··· Data to examine ···

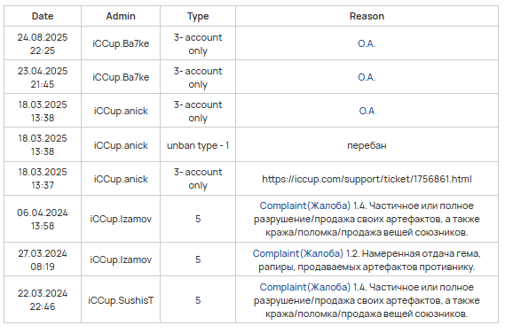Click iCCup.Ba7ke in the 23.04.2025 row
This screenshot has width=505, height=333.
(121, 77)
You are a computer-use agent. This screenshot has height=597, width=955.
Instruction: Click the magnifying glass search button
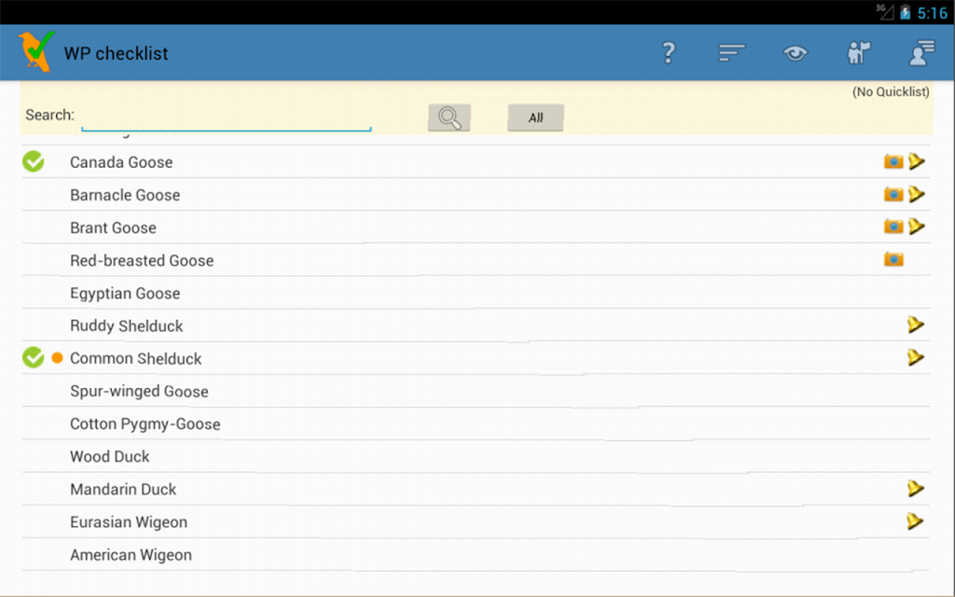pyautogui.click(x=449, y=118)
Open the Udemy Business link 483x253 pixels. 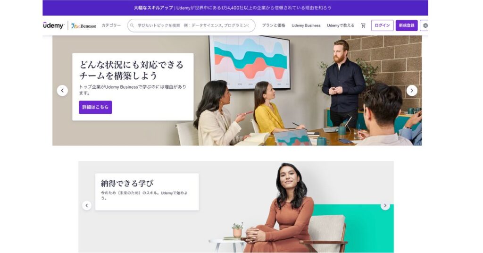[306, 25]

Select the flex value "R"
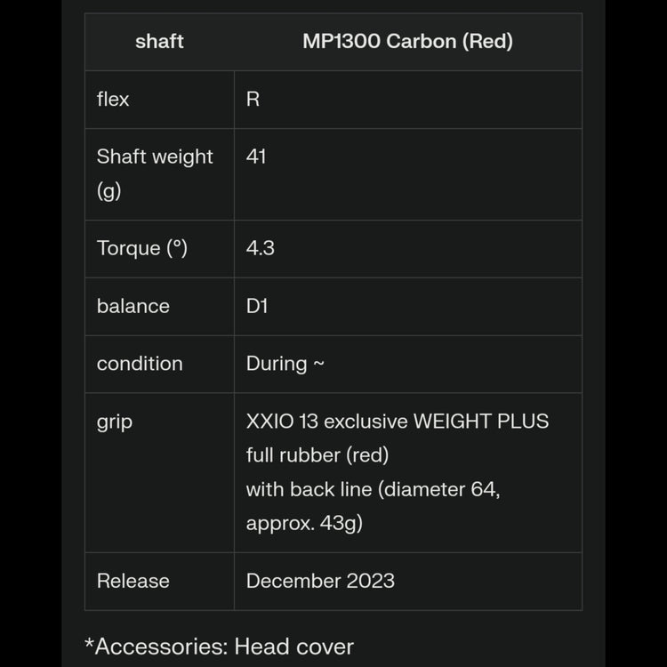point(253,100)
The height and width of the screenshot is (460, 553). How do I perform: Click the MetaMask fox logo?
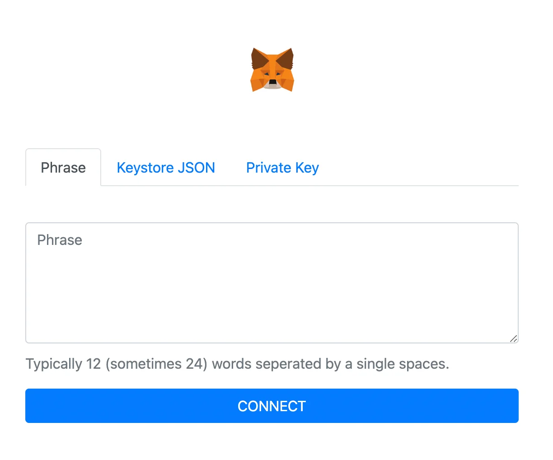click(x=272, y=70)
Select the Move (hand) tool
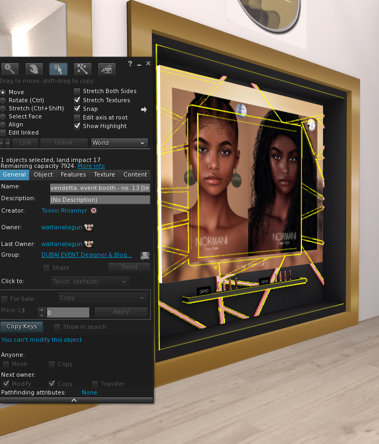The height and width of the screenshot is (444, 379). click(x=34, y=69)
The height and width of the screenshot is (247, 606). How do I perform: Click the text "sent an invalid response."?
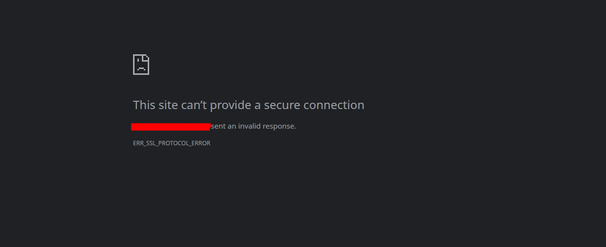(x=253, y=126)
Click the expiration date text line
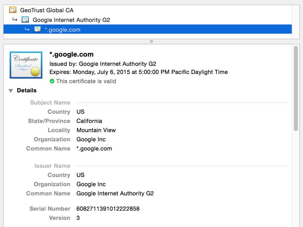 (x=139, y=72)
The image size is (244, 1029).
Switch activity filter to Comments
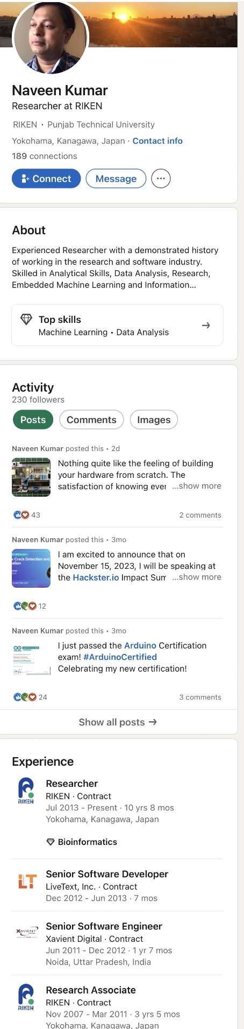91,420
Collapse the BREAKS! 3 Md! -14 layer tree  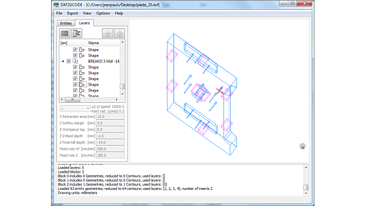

···

Exercise brief:
Leaving every picture out, please copy exactly the lines from the one holding "Click the expiration date text line" through the last line of the listing, both ends included.

Written reply:
Click the expiration date text line
 (x=139, y=72)
The image size is (244, 1029).
Switch activity filter to Comments
91,420
Collapse the BREAKS! 3 Md! -14 layer tree  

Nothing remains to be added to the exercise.